We’ve seen consumer sentiment get worse in the country as we’ve gotten deeper into 2025 and Trump Administration 2.0, and we found out on Friday that
consumers were at some of their lowest points yet, just as the Holiday shopping season was set to start up.
US consumer sentiment deteriorated slightly in November as Americans fretted about high prices, weaker incomes, and mounting layoffs, nearing record lows.
That’s according to the University of Michigan’s final reading of its survey of consumers. Preliminary data released earlier this month showed plunging sentiment for November, with overall sentiment hitting 50.3 amid concerns about the effect of the government shutdown on the economy.
Sentiment improved a bit after the shutdown ended Nov. 12, reaching a level of 51 — lower than October’s 53.6 and down 29% from one year ago….
What’s more, 69% of consumers now expect unemployment to rise in the year ahead, more than double the rate from this time last year. The perceived probability of losing one’s job is also worse this month and at its highest level since 2020, according to Joanne Hsu, the director of the survey of consumers.
Young people are feeling especially dire. For Americans aged 18 to 34, expectations for losing one’s job in the next five years hit the highest level since 2012.


Remember last year, when low-info voters thought "businessman Trump" would get us back to the economy of 2019? Right now, I think a lot of those people would accept going back to the economy of 2024 at this point.
But we also saw a September jobs number on Thursday that showed surprising growth, and inflation continues to run at around 3%. So while consumer sentiment in the country is awful, Fed officials are clearly cross-pressured when it comes to deciding whether they should contiunue to cut interest rates. Which brings added attention to any hints a Fed official may give on next month's meeting,
such as we saw on Friday. Odds for another interest rate cut jumped Friday after New York Fed president John Williams signaled he could support a cut when the central bank meets in December.
“I still see room for a further adjustment in the near term to the target range for the federal funds rate to move the stance of policy closer to the range of neutral,” Williams said in a speech in Chile.
Though he still sees room to cut, Williams said he believes tariffs have temporarily stalled progress toward the Fed’s 2% inflation goal. He estimates tariffs are contributing a half a percentage point to three-quarters of a percentage point to inflation.
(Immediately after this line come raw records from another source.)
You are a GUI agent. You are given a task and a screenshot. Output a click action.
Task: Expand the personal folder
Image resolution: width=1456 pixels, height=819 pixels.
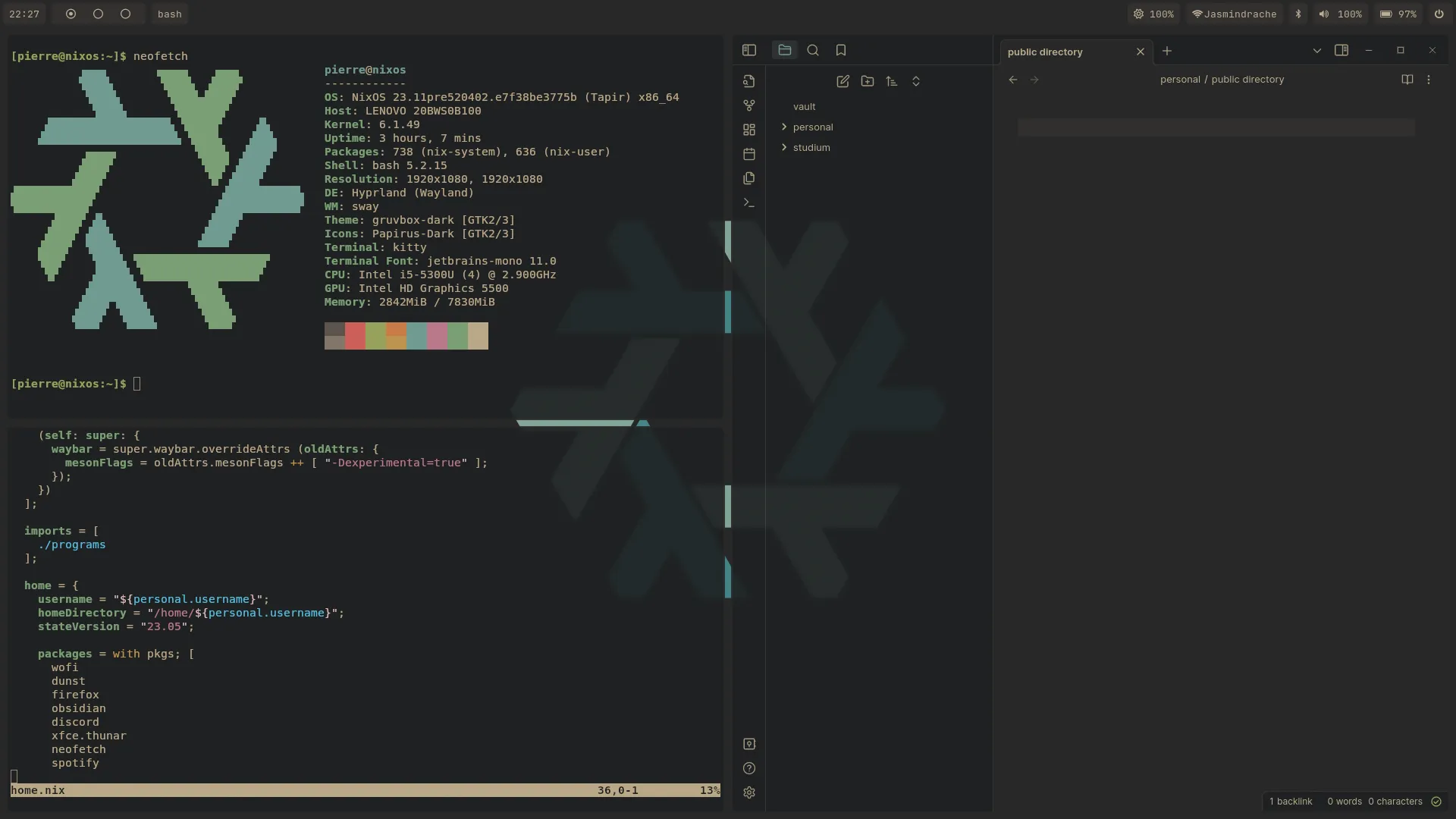tap(785, 127)
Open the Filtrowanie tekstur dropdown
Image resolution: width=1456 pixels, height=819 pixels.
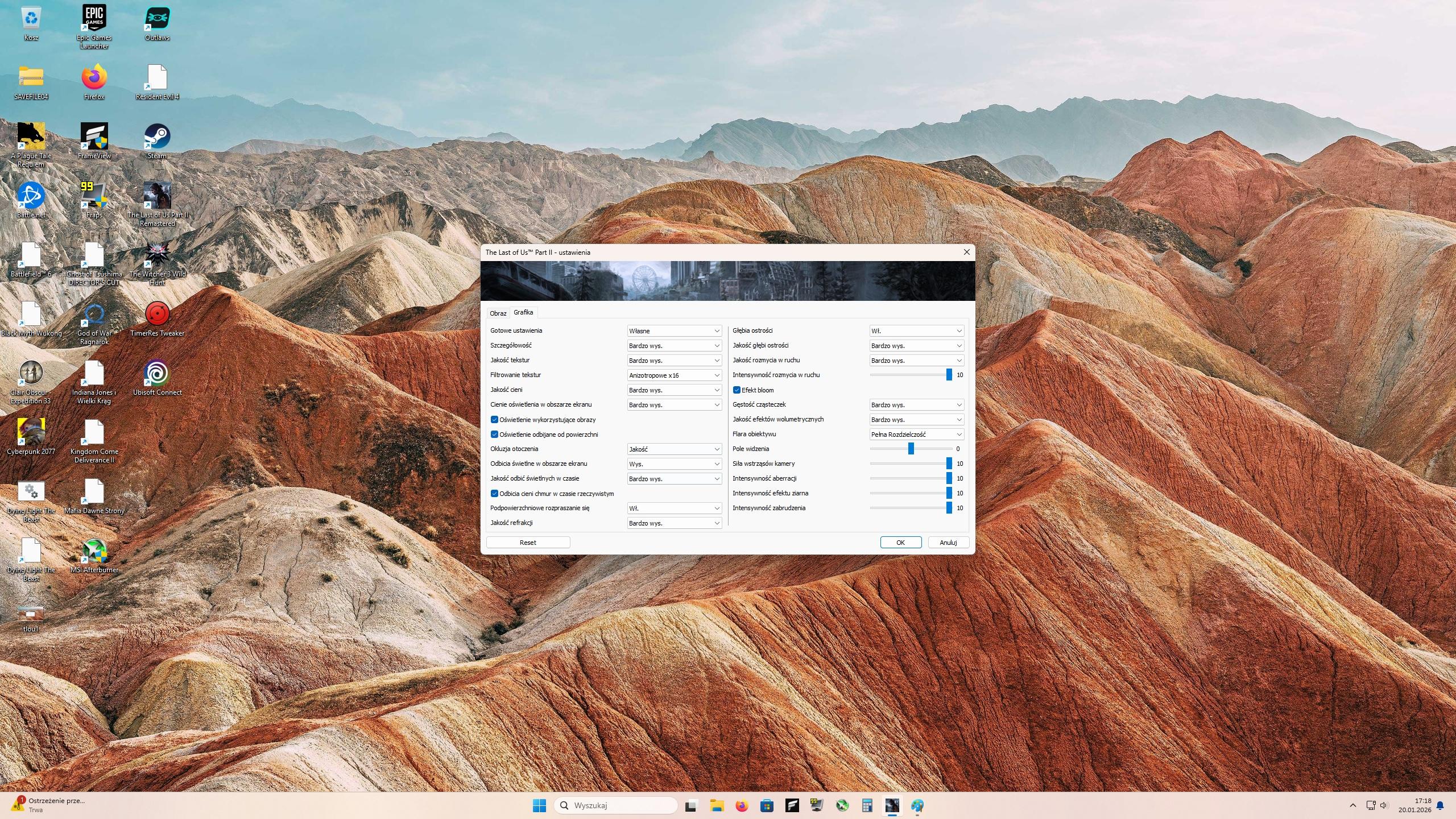674,375
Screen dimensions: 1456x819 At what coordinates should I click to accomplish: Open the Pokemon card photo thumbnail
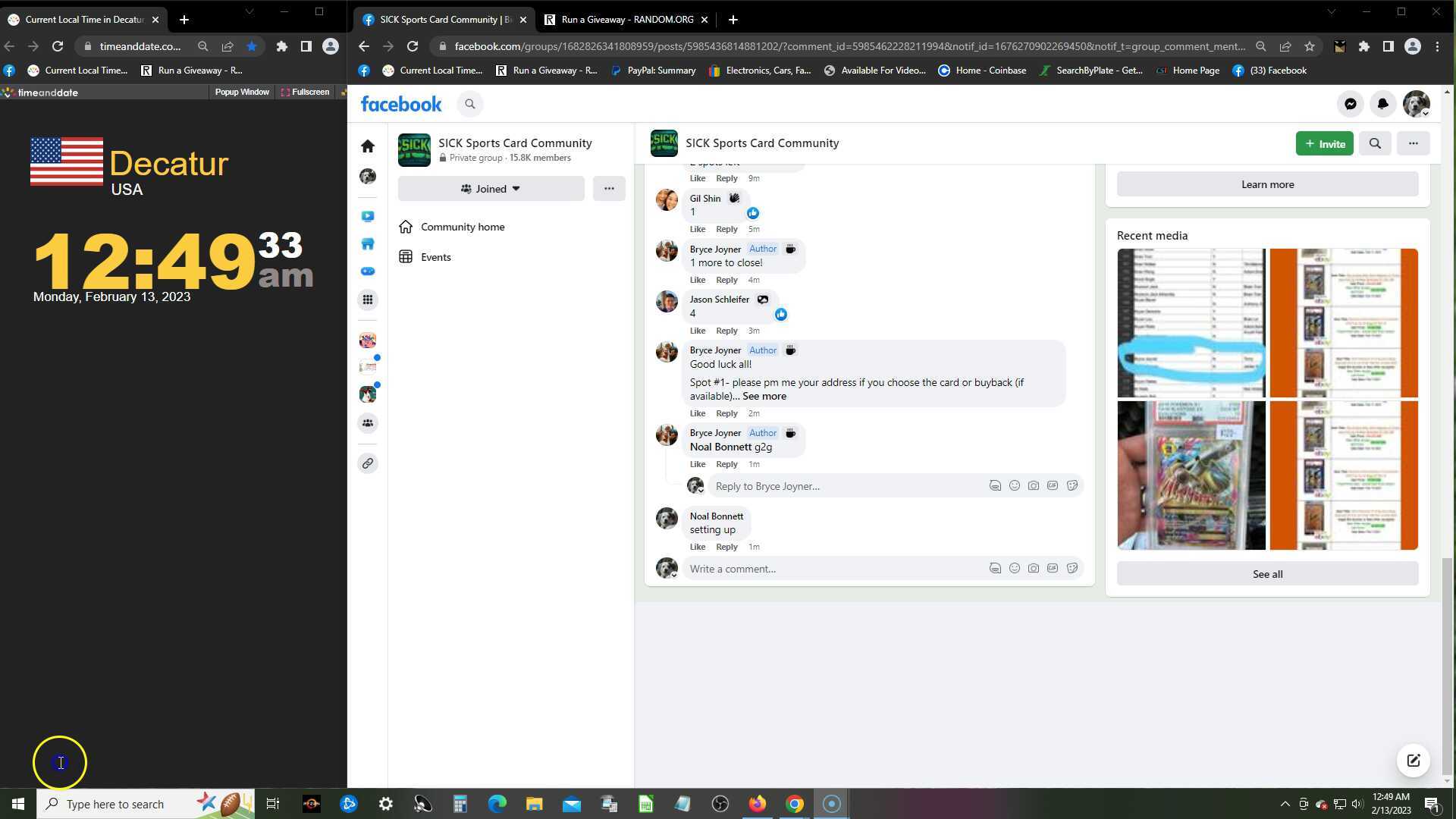click(1191, 475)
He expects that inflation will come back down over the next year.
Williams' comments carry added weight because he is the vice chairman of the Federal Open Market Committee and one of what’s unofficially known as the “troika,” the group of leaders at the Fed, including Fed Chair Jerome Powell and vice chair Philip Jefferson.
And after a sizable drop in the markets over the previous 10 days,
that was all Wall Street traders needed to hear in order to buy back in on Friday. US equities had perked up early Friday after the New York Fed president John Williams said he sees room for a cut in the "near term." That led rate-cut bets for the Fed's next meeting to spike, with traders pricing in 75% odds of a December cut, up from around 40% on Thursday. Williams' remarks come amid evidence of a deeply divided Fed heading into its final meeting of 2025.
While stocks have seesawed, cryptocurrencies are feeling even greater heat — signs that the risk-off mood still haunts markets. Bitcoin sank on Friday to trade as low as $82,000, deepening a slide from record-high levels just more than a month ago. It is now heading for its worst month since the crypto collapse of 2022.
Doesn’t that sum things up well? That the only way for the stock market to go up is to be either gamble on unfulfilled projections of AI growth or hopes that the economy is bad enough that rate cuts continue? Not really what you want in the real world.
We still have yet to have information regarding overall retail sales for the US in September and October, which would indicate whether that negative consumer sentiment has translated into lower consumer activity. But it sure seems like there are plenty of headwinds in people’s minds and in their pocketbooks to keep Q4 from having much (if any) growth, and that’s before the
large amount of announced layoffs start to translate into lost jobs and incomes.